- Task to complete:
When you write out the entries, keep every line exactly as it appears.

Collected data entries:
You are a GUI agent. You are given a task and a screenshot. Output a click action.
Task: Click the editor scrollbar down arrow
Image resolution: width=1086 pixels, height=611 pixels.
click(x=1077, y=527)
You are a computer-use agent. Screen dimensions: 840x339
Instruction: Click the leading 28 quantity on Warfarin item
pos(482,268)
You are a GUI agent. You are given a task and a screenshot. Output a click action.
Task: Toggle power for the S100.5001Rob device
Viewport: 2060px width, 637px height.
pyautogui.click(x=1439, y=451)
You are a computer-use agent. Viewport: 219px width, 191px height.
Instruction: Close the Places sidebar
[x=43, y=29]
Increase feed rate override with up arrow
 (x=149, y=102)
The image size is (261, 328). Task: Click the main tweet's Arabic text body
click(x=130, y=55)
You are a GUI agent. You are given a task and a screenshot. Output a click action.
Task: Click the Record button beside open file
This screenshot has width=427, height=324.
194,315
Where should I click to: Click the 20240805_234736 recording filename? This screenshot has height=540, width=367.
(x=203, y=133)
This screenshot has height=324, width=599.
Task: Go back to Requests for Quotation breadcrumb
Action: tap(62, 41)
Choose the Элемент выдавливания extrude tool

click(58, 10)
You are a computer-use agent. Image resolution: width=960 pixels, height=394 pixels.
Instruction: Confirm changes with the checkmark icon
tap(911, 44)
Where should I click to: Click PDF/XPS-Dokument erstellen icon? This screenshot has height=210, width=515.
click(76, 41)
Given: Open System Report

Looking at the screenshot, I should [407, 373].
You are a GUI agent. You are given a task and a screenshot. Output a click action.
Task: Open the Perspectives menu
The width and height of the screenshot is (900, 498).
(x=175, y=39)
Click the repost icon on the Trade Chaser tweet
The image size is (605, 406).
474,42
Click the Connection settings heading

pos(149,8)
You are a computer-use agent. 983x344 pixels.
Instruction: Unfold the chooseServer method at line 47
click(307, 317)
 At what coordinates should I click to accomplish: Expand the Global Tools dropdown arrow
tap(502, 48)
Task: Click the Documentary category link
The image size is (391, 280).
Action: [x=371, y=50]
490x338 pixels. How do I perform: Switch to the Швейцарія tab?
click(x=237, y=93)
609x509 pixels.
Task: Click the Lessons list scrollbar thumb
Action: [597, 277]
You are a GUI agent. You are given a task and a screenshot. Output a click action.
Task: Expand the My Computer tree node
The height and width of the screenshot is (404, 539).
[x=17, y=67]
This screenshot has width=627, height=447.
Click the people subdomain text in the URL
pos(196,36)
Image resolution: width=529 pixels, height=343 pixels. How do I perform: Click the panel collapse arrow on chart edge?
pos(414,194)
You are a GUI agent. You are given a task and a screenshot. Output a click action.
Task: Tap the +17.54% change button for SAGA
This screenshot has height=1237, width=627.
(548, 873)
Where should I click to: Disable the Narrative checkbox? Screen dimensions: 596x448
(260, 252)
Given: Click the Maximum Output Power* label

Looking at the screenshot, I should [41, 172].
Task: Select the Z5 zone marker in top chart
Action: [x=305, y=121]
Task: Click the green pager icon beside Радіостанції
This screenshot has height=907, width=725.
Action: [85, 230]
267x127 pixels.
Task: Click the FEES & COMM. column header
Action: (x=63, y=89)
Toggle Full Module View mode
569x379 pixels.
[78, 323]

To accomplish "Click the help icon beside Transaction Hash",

- Your solution:
You are a GUI agent. You are given a task and a screenshot. Output a click action.
Task: Click the editor scrollbar down arrow
Image resolution: width=1086 pixels, height=611 pixels.
click(x=1077, y=527)
You are a computer-use agent. Screen dimensions: 840x339
Instruction: Click the leading 28 quantity on Warfarin item
pos(482,268)
You are a GUI agent. You are given a task and a screenshot. Output a click action.
Task: Toggle power for the S100.5001Rob device
Viewport: 2060px width, 637px height.
pyautogui.click(x=1439, y=451)
You are a computer-use agent. Viewport: 219px width, 191px height.
Instruction: Close the Places sidebar
[x=43, y=29]
Increase feed rate override with up arrow
 (x=149, y=102)
The image size is (261, 328). Task: Click the main tweet's Arabic text body
click(x=130, y=55)
You are a GUI agent. You are given a task and a screenshot. Output a click action.
Task: Click the Record button beside open file
This screenshot has width=427, height=324.
194,315
Where should I click to: Click the 20240805_234736 recording filename? This screenshot has height=540, width=367.
(x=203, y=133)
This screenshot has height=324, width=599.
Task: Go back to Requests for Quotation breadcrumb
Action: tap(62, 41)
Choose the Элемент выдавливания extrude tool

click(58, 10)
You are a computer-use agent. Image resolution: width=960 pixels, height=394 pixels.
Instruction: Confirm changes with the checkmark icon
tap(911, 44)
Where should I click to: Click PDF/XPS-Dokument erstellen icon? This screenshot has height=210, width=515.
click(76, 41)
Given: Open System Report

Looking at the screenshot, I should [407, 373].
You are a GUI agent. You are given a task and a screenshot. Output a click action.
Task: Open the Perspectives menu
The width and height of the screenshot is (900, 498).
(x=175, y=39)
Click the repost icon on the Trade Chaser tweet
The image size is (605, 406).
474,42
Click the Connection settings heading

pos(149,8)
You are a computer-use agent. 983x344 pixels.
Instruction: Unfold the chooseServer method at line 47
click(307, 317)
 At what coordinates should I click to accomplish: Expand the Global Tools dropdown arrow
tap(502, 48)
Task: Click the Documentary category link
The image size is (391, 280).
Action: [x=371, y=50]
490x338 pixels. How do I perform: Switch to the Швейцарія tab?
click(x=237, y=93)
609x509 pixels.
Task: Click the Lessons list scrollbar thumb
Action: [597, 277]
You are a GUI agent. You are given a task and a screenshot. Output a click action.
Task: Expand the My Computer tree node
The height and width of the screenshot is (404, 539).
[x=17, y=67]
This screenshot has width=627, height=447.
Click the people subdomain text in the URL
pos(196,36)
Image resolution: width=529 pixels, height=343 pixels. How do I perform: Click the panel collapse arrow on chart edge?
pos(414,194)
You are a GUI agent. You are given a task and a screenshot. Output a click action.
Task: Tap the +17.54% change button for SAGA
This screenshot has height=1237, width=627.
(548, 873)
Where should I click to: Disable the Narrative checkbox? Screen dimensions: 596x448
(260, 252)
Given: Click the Maximum Output Power* label

Looking at the screenshot, I should [41, 172].
Task: Select the Z5 zone marker in top chart
Action: [x=305, y=121]
Task: Click the green pager icon beside Радіостанції
This screenshot has height=907, width=725.
Action: [85, 230]
267x127 pixels.
Task: Click the FEES & COMM. column header
Action: (x=63, y=89)
Toggle Full Module View mode
569x379 pixels.
[78, 323]

To accomplish "Click the help icon beside Transaction Hash",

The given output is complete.